• EXTRAIT:
::::::::

Un bel hommage a été rendu, hier, dans le cadre du Forum de la mémoire, à l’équipe de football du Front de libération nationale, qui, au plus fort de notre lutte pour l’indépendance, s’est particulièrement illustrée en se faisant le porte-voix d’une cause, d’une nation.
Des footballeurs professionnels, rejetant le confort et la célébrité, évoluant dans des clubs huppés de première division, ont répondu à l’appel du devoir pour écrire en lettres d’or ce qui fut une véritable épopée sportive. Ils ont démontré que des footballeurs peuvent porter le message à l’international, d’un peuple guerroyant contre le diktat colonial.
Yousef Bateze, historien et politologue, a mis en évidence, la portée de cette formation du point de vue politique, voire géopolitique, en donnant à la diplomatie sportive et à la lutte anticoloniale toute son importance. En effet, outre les dimensions traditionnelles d’une lutte focalisée généralement sur le segment militaire, le FLN a décidé d’initier une autre possibilité de combat en mobilisant les précieuses ressources du sport.
Notre invité précise que cette équipe n’est pas tombée du ciel, elle est l’héritière du mouvement sportif autochtone né au début des années 1920 du siècle dernier. Il dira qu’à cette époque, on pouvait identifier deux types de clubs, ceux du loyalisme, du conformisme et de l’assujettissement à la pensée coloniale dominante, et ceux qui refusaient la soumission à l’ordre établi et s’engageaient en faveur d’un nationalisme fondé sur la notion d’identité et de résistance.
En guise d’argumentation, il a cité l’exemple des acronymes de ces clubs d’où on pouvait relever les mentions de musulman, pour bien opérer un distinguo avec les clubs dits européens.
Youcef Bateze dira également que l’équipe du FLN a servi de modèle pour les Sahraouis et les Palestiniens qui ont créé leur formation nationale de football.

::::::::

• EXERCICE ÉCRIT A: Recopiez à l'identique les lignes des enregistrements, en commençant par celle qui contient "Screen dimensions: 1284x605" et en terminant par celle qui contient "click(80, 623)", ces deux lignes comprises.
L'article et les enregistrements sont deux documents sans lien entre eux.

Entrées de la collection:
::::::::

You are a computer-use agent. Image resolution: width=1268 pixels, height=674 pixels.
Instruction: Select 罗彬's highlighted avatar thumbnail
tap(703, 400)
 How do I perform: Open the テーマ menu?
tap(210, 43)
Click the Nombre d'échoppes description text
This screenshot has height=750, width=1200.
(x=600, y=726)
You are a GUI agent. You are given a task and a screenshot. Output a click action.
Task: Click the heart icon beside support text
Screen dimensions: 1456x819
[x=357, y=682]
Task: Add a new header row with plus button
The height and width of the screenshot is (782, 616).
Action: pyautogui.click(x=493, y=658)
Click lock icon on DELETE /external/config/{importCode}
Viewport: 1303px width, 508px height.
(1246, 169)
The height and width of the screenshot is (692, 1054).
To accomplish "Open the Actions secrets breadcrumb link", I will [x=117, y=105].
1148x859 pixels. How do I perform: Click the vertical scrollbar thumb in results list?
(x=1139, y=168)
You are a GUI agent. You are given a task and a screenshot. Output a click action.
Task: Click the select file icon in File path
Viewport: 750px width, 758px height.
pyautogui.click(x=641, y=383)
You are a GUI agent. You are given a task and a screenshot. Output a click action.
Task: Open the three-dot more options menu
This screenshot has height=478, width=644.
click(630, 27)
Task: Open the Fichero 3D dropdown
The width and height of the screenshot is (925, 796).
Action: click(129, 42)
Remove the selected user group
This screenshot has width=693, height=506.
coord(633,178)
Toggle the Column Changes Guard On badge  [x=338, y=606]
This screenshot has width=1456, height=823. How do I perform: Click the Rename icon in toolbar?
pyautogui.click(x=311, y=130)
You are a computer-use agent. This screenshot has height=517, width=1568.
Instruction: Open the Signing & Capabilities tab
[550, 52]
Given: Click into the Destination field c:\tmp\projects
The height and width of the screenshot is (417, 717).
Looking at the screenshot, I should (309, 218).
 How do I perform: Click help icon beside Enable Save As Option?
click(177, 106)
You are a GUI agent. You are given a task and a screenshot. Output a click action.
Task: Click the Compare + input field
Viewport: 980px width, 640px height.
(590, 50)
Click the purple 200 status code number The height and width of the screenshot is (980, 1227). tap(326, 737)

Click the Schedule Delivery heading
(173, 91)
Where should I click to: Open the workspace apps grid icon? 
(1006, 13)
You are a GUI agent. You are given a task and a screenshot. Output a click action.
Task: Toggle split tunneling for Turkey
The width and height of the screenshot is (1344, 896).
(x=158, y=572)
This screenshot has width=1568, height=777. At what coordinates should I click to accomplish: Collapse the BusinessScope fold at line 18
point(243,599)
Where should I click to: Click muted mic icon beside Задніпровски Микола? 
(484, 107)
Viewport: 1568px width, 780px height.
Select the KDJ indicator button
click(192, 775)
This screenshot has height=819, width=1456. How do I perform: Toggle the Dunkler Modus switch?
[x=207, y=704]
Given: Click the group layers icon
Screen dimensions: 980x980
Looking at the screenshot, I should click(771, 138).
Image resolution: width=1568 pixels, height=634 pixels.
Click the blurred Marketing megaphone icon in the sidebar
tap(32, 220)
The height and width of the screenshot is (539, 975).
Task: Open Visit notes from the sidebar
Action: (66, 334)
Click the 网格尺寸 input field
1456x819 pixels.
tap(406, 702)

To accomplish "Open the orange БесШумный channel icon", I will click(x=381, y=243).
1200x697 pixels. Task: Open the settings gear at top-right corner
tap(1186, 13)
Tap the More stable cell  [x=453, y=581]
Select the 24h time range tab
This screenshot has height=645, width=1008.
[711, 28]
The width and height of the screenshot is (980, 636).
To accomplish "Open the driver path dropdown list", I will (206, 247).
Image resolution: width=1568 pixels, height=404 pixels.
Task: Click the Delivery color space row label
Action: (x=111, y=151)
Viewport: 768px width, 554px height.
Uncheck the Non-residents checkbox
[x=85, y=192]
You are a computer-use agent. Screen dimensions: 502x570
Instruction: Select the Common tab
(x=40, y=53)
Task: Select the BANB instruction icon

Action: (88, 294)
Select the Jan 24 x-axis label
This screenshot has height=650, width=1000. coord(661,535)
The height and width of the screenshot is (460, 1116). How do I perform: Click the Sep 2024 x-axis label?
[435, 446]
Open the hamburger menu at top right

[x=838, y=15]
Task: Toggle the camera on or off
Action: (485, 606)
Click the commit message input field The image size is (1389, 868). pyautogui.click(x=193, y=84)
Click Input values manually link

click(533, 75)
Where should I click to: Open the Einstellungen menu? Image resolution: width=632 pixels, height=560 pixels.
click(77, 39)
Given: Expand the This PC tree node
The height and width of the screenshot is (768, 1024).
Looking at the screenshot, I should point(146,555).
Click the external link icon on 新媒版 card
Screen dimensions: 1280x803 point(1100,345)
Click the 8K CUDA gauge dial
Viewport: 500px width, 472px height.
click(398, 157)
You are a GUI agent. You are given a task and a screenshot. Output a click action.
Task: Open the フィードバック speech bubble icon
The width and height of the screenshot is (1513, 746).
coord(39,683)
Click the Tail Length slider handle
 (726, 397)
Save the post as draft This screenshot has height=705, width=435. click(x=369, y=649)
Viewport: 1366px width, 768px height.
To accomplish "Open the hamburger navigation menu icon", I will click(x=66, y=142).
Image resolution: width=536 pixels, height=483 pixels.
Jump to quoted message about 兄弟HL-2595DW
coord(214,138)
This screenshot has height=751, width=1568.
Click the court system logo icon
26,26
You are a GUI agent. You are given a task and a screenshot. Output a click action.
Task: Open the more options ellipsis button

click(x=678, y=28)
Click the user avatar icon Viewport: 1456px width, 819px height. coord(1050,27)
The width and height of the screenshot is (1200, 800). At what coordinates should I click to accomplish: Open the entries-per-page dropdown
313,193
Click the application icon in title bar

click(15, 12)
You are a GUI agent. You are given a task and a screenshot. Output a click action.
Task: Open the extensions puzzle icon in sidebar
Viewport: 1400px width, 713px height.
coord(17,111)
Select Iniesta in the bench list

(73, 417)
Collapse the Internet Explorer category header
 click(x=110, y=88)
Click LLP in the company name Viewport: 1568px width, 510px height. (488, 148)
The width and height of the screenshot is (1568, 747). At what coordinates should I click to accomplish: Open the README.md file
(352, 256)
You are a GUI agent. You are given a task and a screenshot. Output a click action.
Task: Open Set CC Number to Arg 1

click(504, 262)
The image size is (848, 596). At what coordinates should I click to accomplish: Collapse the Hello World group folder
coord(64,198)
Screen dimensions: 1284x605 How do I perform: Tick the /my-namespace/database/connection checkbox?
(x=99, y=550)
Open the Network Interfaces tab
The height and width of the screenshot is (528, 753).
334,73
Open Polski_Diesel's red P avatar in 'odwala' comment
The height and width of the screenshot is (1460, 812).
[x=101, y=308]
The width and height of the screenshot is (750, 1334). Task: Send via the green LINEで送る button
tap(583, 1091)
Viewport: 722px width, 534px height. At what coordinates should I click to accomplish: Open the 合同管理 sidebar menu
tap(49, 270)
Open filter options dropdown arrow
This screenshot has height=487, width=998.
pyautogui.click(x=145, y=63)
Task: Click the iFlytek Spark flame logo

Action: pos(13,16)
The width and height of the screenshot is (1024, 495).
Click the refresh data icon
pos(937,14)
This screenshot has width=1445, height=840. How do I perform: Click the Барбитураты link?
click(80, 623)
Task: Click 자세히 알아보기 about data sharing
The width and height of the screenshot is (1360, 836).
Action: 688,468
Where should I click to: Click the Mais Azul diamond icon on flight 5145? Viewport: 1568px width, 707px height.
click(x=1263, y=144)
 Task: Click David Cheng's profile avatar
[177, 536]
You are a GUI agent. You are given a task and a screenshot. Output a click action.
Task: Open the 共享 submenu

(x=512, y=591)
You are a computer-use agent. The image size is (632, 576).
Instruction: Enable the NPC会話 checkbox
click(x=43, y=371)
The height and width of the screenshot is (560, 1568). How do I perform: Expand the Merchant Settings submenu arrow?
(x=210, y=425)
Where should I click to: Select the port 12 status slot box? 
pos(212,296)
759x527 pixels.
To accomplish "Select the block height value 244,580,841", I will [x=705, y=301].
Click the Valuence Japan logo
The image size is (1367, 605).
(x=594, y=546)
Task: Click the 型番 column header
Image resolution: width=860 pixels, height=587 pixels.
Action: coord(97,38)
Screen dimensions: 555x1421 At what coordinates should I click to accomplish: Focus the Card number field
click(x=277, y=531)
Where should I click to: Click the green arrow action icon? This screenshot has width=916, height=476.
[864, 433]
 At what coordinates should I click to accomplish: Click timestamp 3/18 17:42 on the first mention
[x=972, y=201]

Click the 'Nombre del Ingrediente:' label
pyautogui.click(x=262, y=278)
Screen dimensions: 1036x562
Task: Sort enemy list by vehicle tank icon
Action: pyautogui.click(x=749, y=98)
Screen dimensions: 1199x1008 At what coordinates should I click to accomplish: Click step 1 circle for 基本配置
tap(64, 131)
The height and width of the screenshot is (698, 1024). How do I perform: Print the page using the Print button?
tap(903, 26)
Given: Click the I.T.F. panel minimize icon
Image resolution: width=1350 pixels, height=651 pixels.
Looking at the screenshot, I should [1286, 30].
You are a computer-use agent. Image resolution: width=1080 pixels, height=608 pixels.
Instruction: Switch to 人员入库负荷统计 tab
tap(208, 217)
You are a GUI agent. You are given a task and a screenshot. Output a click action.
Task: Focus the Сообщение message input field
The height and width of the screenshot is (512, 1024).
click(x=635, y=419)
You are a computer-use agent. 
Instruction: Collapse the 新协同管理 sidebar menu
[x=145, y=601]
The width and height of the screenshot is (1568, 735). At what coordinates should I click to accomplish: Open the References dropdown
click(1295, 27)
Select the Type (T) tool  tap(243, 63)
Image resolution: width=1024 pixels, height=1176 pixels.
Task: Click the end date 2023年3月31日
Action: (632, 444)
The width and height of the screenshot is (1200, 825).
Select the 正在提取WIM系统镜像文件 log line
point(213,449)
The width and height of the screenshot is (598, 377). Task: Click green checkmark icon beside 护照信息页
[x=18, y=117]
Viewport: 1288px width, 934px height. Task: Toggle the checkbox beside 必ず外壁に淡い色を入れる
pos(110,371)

::::::::

• EXERCICE ÉCRIT B:
Répondez brièvement à ces questions sur l'article.
(i) Quelles sont les deux professions attribuées à l'intervenant invité ?
(ii) À quelle époque est né le mouvement sportif autochtone dont l'équipe est l'héritière ?
(iii) Pour quels peuples l'équipe du FLN a-t-elle servi de modèle ?

• CORRIGÉ COMPLET A:
Screen dimensions: 1284x605 How do I perform: Tick the /my-namespace/database/connection checkbox?
(x=99, y=550)
Open the Network Interfaces tab
The height and width of the screenshot is (528, 753).
334,73
Open Polski_Diesel's red P avatar in 'odwala' comment
The height and width of the screenshot is (1460, 812).
[x=101, y=308]
The width and height of the screenshot is (750, 1334). Task: Send via the green LINEで送る button
tap(583, 1091)
Viewport: 722px width, 534px height. At what coordinates should I click to accomplish: Open the 合同管理 sidebar menu
tap(49, 270)
Open filter options dropdown arrow
This screenshot has height=487, width=998.
pyautogui.click(x=145, y=63)
Task: Click the iFlytek Spark flame logo

Action: pos(13,16)
The width and height of the screenshot is (1024, 495).
Click the refresh data icon
pos(937,14)
This screenshot has width=1445, height=840. How do I perform: Click the Барбитураты link?
click(80, 623)

• CORRIGÉ COMPLET B:
(i) Historien et politologue.
(ii) Au début des années 1920 du siècle dernier.
(iii) Les Sahraouis et les Palestiniens.